Other sources have Livent's heads Roy Furman and Michael Ovitz looking for a buyer for the company. A sale seems unlikely, however, in light of Livent's reputation on Wall Street. On Nov. 17, according to Variety, the credit agency Standard and Poor downgraded the rating of the company from triple C. The agency said the move "reflects concerns that Livent's capacity to service its outstanding obligations has been further eroded." It also advised that "A bankruptcy filing may become an appropriate option for the company."

Livent was to have released its restated earnings for the past few years by Nov. 13 but has delayed the release until the end of November. The company stated it needed extra time to process all the necessary information. However, a bankruptcy filing may prevent those figures from ever reaching the light of day, according to the National Post.

Livent's troubles began in August, when it was revealed that accounting irregularities has occurred during the reign of now-ousted Livent founder Garth Drabinsky.

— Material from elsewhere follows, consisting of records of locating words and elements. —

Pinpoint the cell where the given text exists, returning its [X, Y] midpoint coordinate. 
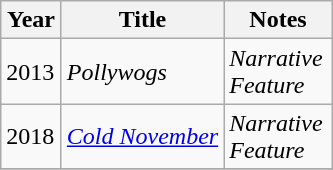
2013 [32, 72]
Cold November [142, 136]
Pollywogs [142, 72]
Title [142, 20]
Notes [278, 20]
2018 [32, 136]
Year [32, 20]
Output the [x, y] coordinate of the center of the cell containing the given text.  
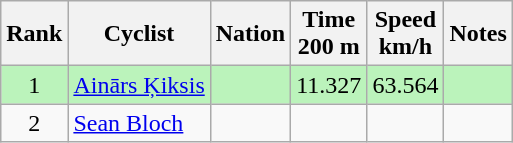
63.564 [406, 85]
Ainārs Ķiksis [139, 85]
Speedkm/h [406, 34]
11.327 [329, 85]
2 [34, 123]
Rank [34, 34]
Sean Bloch [139, 123]
Nation [250, 34]
1 [34, 85]
Time200 m [329, 34]
Notes [478, 34]
Cyclist [139, 34]
Identify which cell holds the provided text, then report its [X, Y] central coordinate. 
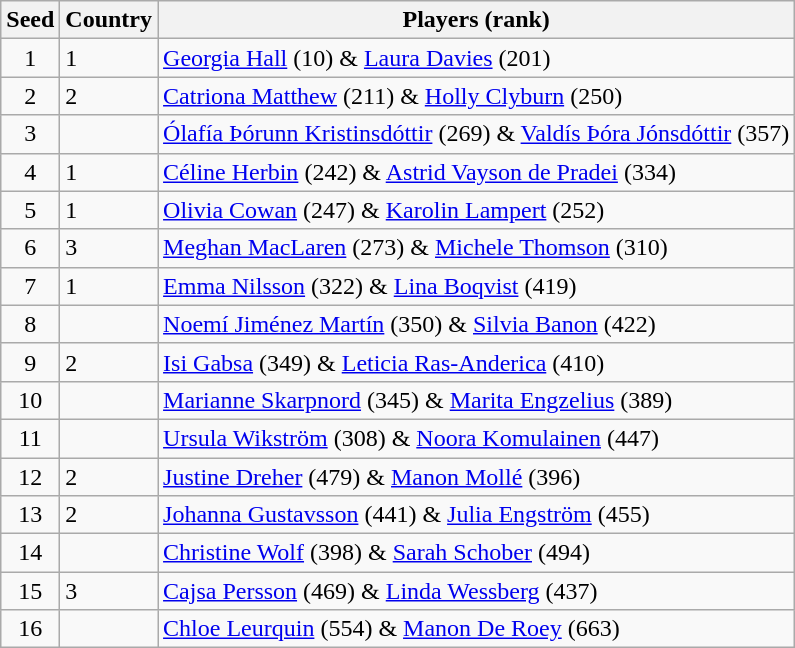
Players (rank) [476, 20]
Céline Herbin (242) & Astrid Vayson de Pradei (334) [476, 172]
Johanna Gustavsson (441) & Julia Engström (455) [476, 515]
4 [30, 172]
Isi Gabsa (349) & Leticia Ras-Anderica (410) [476, 362]
6 [30, 248]
Marianne Skarpnord (345) & Marita Engzelius (389) [476, 400]
Christine Wolf (398) & Sarah Schober (494) [476, 553]
15 [30, 591]
Cajsa Persson (469) & Linda Wessberg (437) [476, 591]
Justine Dreher (479) & Manon Mollé (396) [476, 477]
Emma Nilsson (322) & Lina Boqvist (419) [476, 286]
5 [30, 210]
Chloe Leurquin (554) & Manon De Roey (663) [476, 629]
Ólafía Þórunn Kristinsdóttir (269) & Valdís Þóra Jónsdóttir (357) [476, 134]
Seed [30, 20]
Noemí Jiménez Martín (350) & Silvia Banon (422) [476, 324]
13 [30, 515]
16 [30, 629]
11 [30, 438]
Country [109, 20]
9 [30, 362]
Catriona Matthew (211) & Holly Clyburn (250) [476, 96]
14 [30, 553]
Meghan MacLaren (273) & Michele Thomson (310) [476, 248]
10 [30, 400]
Georgia Hall (10) & Laura Davies (201) [476, 58]
8 [30, 324]
Ursula Wikström (308) & Noora Komulainen (447) [476, 438]
12 [30, 477]
Olivia Cowan (247) & Karolin Lampert (252) [476, 210]
7 [30, 286]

Since then, the accounting firm of KPMG/Peat Marwick began pouring over Livent's books.

Meanwhile, the New York Post reported that Drabinsky is seeking a $6 million severance package from Livent. Livent spokesperson Jim Badenhausen would not comment on that matter.

On Oct. 22, an Ontario court struck down one of Drabinsky's legal challenges to KPMG's investigation of the theatre production company's books. On Sept. 16, Drabinsky filed a law suit attacking KPMG, then in the midst of inspecting Livent's books for financial irregularities practiced under Drabinsky's tenure. The impresario also requested that an injunction be placed on KPMG's findings. Livent received KPMG's final report on Oct. 22 after the court approved its delivery.

"This report is what the company has been seeking all along," said Livent officials in a statement, "an objective account of the facts." Drabinsky's suit against KPMG is still pending.

Drabinsky claimed KPMG holds a conflict of interest in the matter, because the firm has been the impresario's personal accountant for 20 years and was also Livent's new management team enlisted to inspect the company's books earlier this year.

Drabinsky, along with Livent co-founder Myron Gottlieb, was suspended on Aug. 10 by the company he helped create. Livent, which was taken over last spring by a new management group headed by Roy Furman and Mike Ovitz, cited accounting regularities totaling in the millions. Furman subsequently named Roundabout artistic director Todd Haimes to take Drabinsky's place.

Livent recently withdraw its claim on 42nd Street's Times Square Theatre. On Aug. 5, Livent signed an option of the playhouse -- the last theatre on the block between Seventh and Eighth avenues to be claimed. The company has since rethought the move. "We determined that our proposal did not deliver sufficient returns for the company," said Furman at the time.